To Barhydt, moving into mainstream financial assets makes perfect sense, even for a bitcoin bull. “The crypto maximalist pitch to the public is that you should have five percent of your net worth in [digital] assets, because the upside is huge,” he says. “Okay, but what about the people in these other countries who are buying crypto, but don’t have access to this other stuff where they should be putting 95 percent of their money?”

Abra launched in early 2018, and today has 500,000 users across more than 100 countries. Three factors, according to Barhydt, make the company’s model more accessible than traditional investing. The first involves Abra’s use of crypto as collateral. Instead of filling a user’s buy order for, say, 10 XRP or a share of Netflix stock, Abra supplies the equivalent amount of bitcoin, and a smart contract pegs its value to the market rate for the purchased asset. That way, users get price exposure to the assets of their choice without any actual shares of a stock or an ETF changing hands.

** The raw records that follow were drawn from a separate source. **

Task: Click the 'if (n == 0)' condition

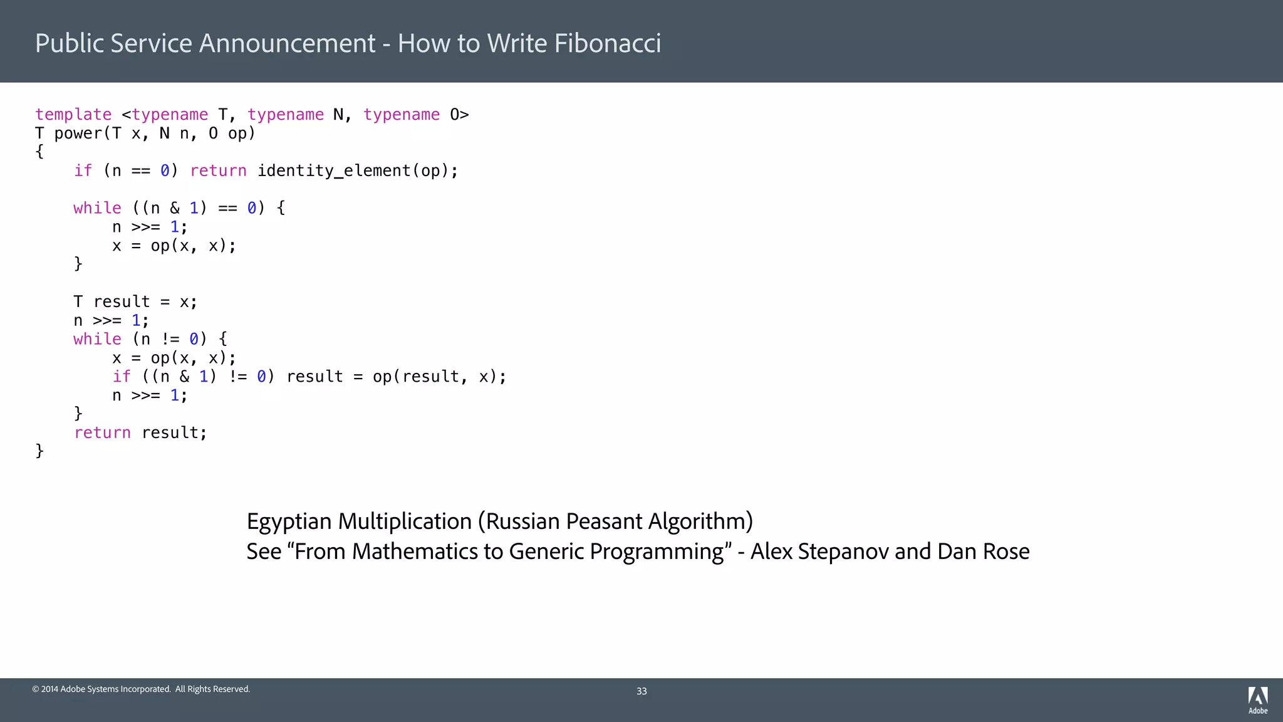Action: pyautogui.click(x=126, y=170)
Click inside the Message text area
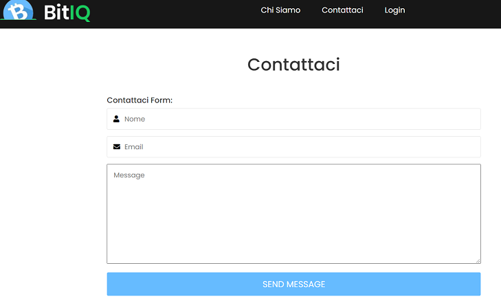Screen dimensions: 501x303 point(293,214)
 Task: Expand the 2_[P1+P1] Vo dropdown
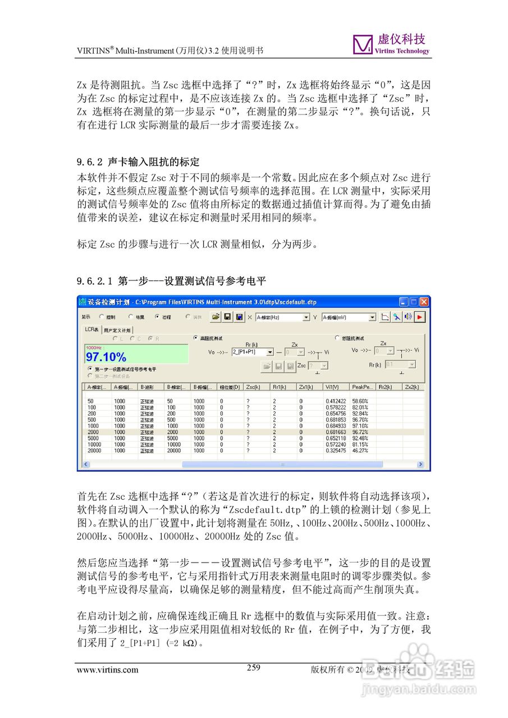click(x=269, y=352)
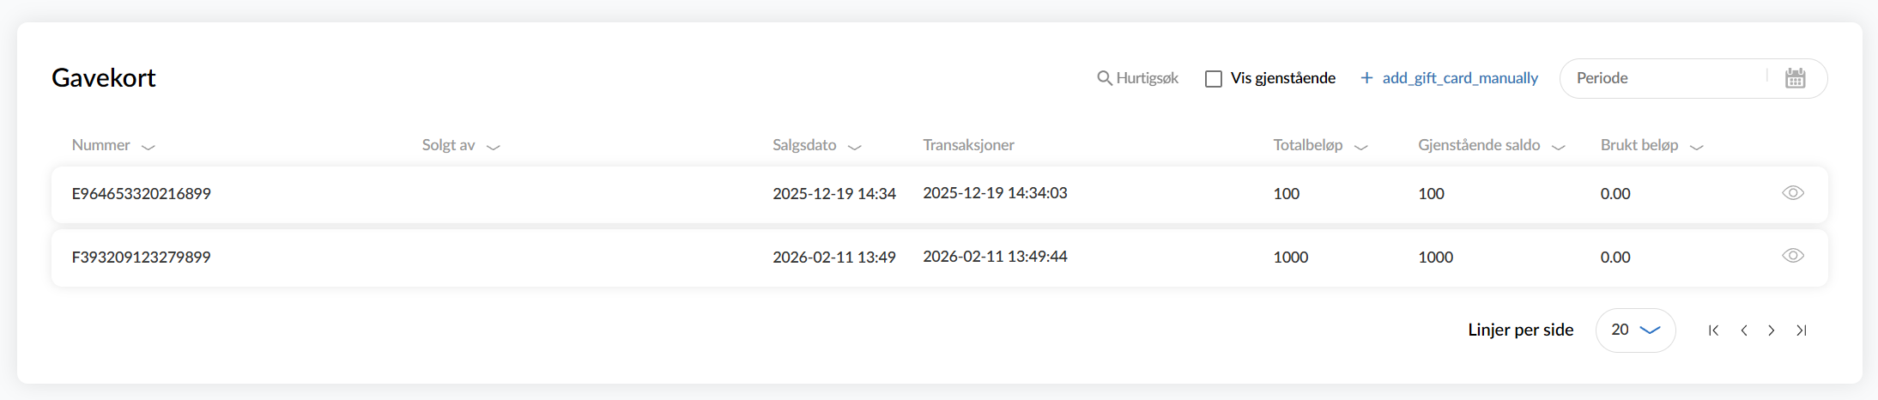Open the Linjer per side dropdown

point(1635,330)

The second is related: Because every investment position is stored on the bitcoin blockchain, Abra doesn’t have to hold any assets on behalf of users, which means it isn’t regulated as a brokerage or exchange, so it can offer its services worldwide.

Finally, providing bitcoin as a stand-in for other assets means Abra can make stocks available even to people who can’t afford to buy full shares. A minimum order of $5 will get you a piece of Facebook.

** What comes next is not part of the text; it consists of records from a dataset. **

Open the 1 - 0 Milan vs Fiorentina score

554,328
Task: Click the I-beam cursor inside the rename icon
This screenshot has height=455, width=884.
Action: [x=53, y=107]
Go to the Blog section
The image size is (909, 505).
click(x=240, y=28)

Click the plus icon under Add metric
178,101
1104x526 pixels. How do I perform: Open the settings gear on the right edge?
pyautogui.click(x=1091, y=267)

Related: Abra CEO Bill Barhydt on How Bitcoin Can Still Democratize Finance

“This is about access. We want to democratize access to financial services,” Barhydt says. “Every time Abra launches a product, I want that product to be available globally. I don’t want to [prioritize] rich Westerners.”

One way to entice the global south to invest is to make it cheap to do so. While Abra makes a small profit—called a “spread”—on each crypto trade, by setting the exchange rate between assets on its platform, the startup plans to waive trading fees on stocks and ETFs in 2019 for anyone who signs up for the new offering during its pre-launch period. Those users will also get early access to the equity products when they become available later this quarter.

Waiving fees makes sense as a way to rapidly grow the app’s user base. Abra has what Barhydt describes as a highly automated back-end trading operation by which it can hedge away its own risk, and possibly even make money. If it proves to be profitable enough, he may pass those savings on to customers. “My desire would be to keep the fees as close to zero as possible, forever,” he says.

Such desires are all part of Barhydt’s grand vision to democratize finance. Abra plans to add credit services to its app later this year, allowing users to borrow against their assets.

During the first weekend in February, Barhydt gave a presentation to about 50 people at the fifth annual Satoshi Roundtable, a private, invitation-only conference that has been compared to “a family reunion for crypto.” People were stunned that bitcoin could be repurposed into “a super-useful global consumer service like this,” he says.

It remains to be seen whether Abra’s current users will want to diversify their portfolios with stocks and ETFs, or whether an app known for catering to the crypto crowd can compete with rivals that offer low-cost investing in traditional assets. Barhydt is already looking ahead. Full-fledged payment and remittance services are next on the drawing board.

“We’re in inning two of a nine-inning game,” he says. “Inning one lasted for two and a half years. We’re in this for the long game. We don’t mind if it takes six or seven years for the entire planet to know about us, as long as they do.”